Any hope that the second seed would be able to feed off the crowd’s energy was doomed to disappointment. The energetic parts of the crowd didn’t show up, and occasional shots of the sparse attendees showed they were not alone. The hall, at best, was half-full. There was also no commentary, further deflating the vibe for those who had stayed home. What those who didn’t watch missed was a fairly engaging tennis match, although it was the less ostensibly less-fancied Marin Cilic forcing the play, prising open the court. He and his players box harnessed whatever energy remained in the stadium, and he rode it to his first title in about 20 months, and a return to the top 20.
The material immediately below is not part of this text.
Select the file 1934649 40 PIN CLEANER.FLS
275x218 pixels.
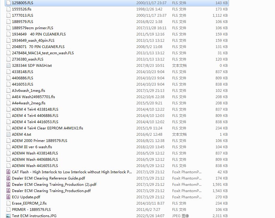tap(39, 34)
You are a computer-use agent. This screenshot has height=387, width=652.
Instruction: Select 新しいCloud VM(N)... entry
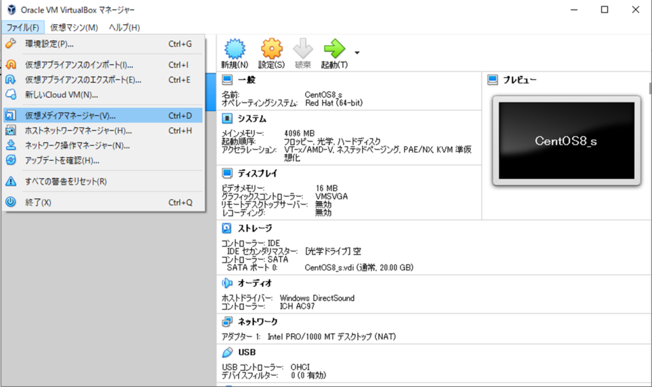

(1) Tsonga d. (2) del Potro, 6/7 6/3 6/4
There was energy to burn at the Wiener Stadthalle – which frankly is not best practice from an environmental perspective – and lots more people watching, and commentary: all the trimmings. Jo-Wilfried Tsonga and Juan Martin del Potro artfully dodged these pockets of combusting energy, and otherwise produced some energetic indoor tennis. Tsonga is naturally more suited to this surface than del Potro, but being French he is also more prone to doing dumb crap for no reason. Both were monstering forehands and serves, as you would expect, and it was the Argentinian who grabbed the initial lead, although he was never the same after he broke in the second set. From his subsequent play, it appeared as though going up a set and a break put del Potro right where Tsonga wanted him, and from there is was just a matter of the Frenchman finishing him off. It more or less did pan out that way, lending the last hour or so a quality of an extended denouement. Tsonga’s win bolsters his chance of qualifying for the World Tour Finals. I hope he makes it.